Evaporating Pipeline May Improve D.C. Office Market After 'Dismal' Quarter
The D.C. office market experienced unusually slow leasing activity last quarter, but new market reports indicate a declining pipeline and lease expirations may spur activity in the near future.
D.C.'s office market surpassed 20% vacancy for the first time ever in the third quarter, rising 40 basis points from the previous quarter, according to CBRE's quarterly market report.
The "dismal" quarter, as the brokerage described it in the report, was punctuated by 351K SF of negative net absorption with few large private sector leases.
Total leasing activity in the quarter was 1.2M SF, down 59% from pre-pandemic quarterly averages, according to CBRE. According to a Colliers report, zero leases of more than 100K SF were signed last quarter, and only two 50K SF-plus leases closed.
The tenants that did sign leases gravitated toward Class-A space, driving up Class-B office vacancy to 25.1%.
CBRE Vice Chairman Randy Harrell, a top leasing broker who represents landlords and tenants, said he is seeing increased competition for new trophy office space.
"We’re already seeing some recognition of trophy scarcity by key tenants and key occupiers in the market," he said. "I think there’s going to be even more disparity in the next two to three years."
The market's office pipeline shows how stark that scarcity could soon become. Three trophy-class office buildings are scheduled to come online this year, but only one — 1401 Massachussetts Ave. NW in the central business district — has availability. Just two additional office properties are scheduled to come online by the end of 2024: 20 Massachusetts Ave. NW in 2023 and 1700 M St. NW in 2024.
What's more, construction financing has become much more difficult in the current economic climate, several D.C. office developers said at a Bisnow event last week. By the time 1700 M St. NW — a 334K SF Skanska-built office building in the central business district — comes online, there will be fewer opportunities for tenants on the move to find brand-new, trophy-level office space.

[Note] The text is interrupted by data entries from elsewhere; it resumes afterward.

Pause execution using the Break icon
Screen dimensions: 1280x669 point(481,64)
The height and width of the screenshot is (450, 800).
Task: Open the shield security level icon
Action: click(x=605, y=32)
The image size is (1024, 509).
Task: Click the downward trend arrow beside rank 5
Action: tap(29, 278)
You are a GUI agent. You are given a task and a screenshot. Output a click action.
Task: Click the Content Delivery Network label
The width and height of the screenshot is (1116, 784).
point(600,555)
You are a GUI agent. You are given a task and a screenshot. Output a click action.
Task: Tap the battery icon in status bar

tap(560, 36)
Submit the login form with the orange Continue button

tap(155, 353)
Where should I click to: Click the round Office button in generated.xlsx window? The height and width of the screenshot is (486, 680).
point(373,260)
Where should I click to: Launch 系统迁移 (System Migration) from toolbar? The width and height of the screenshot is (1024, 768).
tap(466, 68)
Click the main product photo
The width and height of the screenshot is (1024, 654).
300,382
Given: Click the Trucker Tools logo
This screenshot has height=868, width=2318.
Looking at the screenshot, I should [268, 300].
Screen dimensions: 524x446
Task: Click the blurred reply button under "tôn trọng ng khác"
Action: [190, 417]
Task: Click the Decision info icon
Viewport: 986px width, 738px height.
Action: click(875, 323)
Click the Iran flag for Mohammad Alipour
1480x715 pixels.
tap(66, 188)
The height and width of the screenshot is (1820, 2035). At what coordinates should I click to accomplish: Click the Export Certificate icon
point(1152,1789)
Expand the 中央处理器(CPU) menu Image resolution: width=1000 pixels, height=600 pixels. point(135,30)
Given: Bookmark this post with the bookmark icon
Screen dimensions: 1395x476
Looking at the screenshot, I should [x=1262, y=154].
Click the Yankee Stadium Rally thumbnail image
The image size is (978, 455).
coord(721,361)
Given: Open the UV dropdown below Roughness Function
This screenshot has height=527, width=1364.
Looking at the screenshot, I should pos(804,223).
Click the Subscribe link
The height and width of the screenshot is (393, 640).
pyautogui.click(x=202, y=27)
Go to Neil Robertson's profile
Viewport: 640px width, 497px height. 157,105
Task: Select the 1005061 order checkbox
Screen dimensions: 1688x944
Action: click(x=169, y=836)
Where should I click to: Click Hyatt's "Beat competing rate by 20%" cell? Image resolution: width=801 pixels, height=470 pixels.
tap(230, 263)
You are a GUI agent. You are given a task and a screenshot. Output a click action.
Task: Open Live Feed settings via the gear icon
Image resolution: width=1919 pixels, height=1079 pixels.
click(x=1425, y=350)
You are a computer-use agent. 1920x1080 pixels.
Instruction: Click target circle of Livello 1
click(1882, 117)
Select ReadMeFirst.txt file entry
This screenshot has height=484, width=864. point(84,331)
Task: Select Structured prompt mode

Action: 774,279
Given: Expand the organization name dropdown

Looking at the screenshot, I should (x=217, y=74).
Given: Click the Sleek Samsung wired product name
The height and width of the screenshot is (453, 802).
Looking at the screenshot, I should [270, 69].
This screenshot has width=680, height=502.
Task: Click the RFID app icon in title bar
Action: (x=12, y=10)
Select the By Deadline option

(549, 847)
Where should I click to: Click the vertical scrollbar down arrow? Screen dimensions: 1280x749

"The delivery pipeline of new trophy in the core has come to a screeching halt," Harrell said. "Even if you put a shovel in the ground, if you try to get started today, and that’s very difficult to do in these bumpy financial markets, you’re probably 2026 or 2027 before there’s any net new trophy inventory other than what is already underway."
There are some signs that tenants are growing more comfortable with long-term decisions. The most prominent public sector lease of the quarter was the Financial Industry Regulatory Authority signing a new downtown lease for 68K SF at 1700 K St. NW, though that deal represented a contraction.
CBRE reports it is tracking about 400K SF of additional leases in the final stages, meaning tenants have signed a letter of intent. Harrell also said contrary to trends during the delta and omicron Covid variant spikes, building tours continued over the summer even as cases rose.
Meanwhile, tenants may be getting more comfortable with long-term decision-making. JLL's third-quarter report found the average lease length reached 83 months last quarter, while the average in Q3 of 2019 was 79 months.
There may be other bright spots for the D.C. office market in the months ahead. Residential conversions are still on the rise, a trend that would take older, unattractive office stock offline and push down vacancies.
Office occupancy also surpassed 44% in September, and despite a slight slide of 0.4% percentage points over the past three weeks appears to be holding at that slightly elevated rate, according to Kastle Systems.
And despite seeing a similar number of lease contractions, New York's office market saw relatively strong leasing activity this quarter, spurred in part by tenants finally making decisions after years of uncertainty about the space they'd need.
Harrell said the D.C. office market could see a similar boost at some point soon. He noted that the D.C. Class-A office market alone constitutes nearly 100M SF in inventory, and with average lease terms about seven years, an estimated 10M to 15M SF of leases should be ending each year.
"Just reversion to the mean, the leasing activity is going to go up," Harrell said. "This quarter, and maybe the balance of the year, might be a blip on the screen, but the other leases have to be dealt with."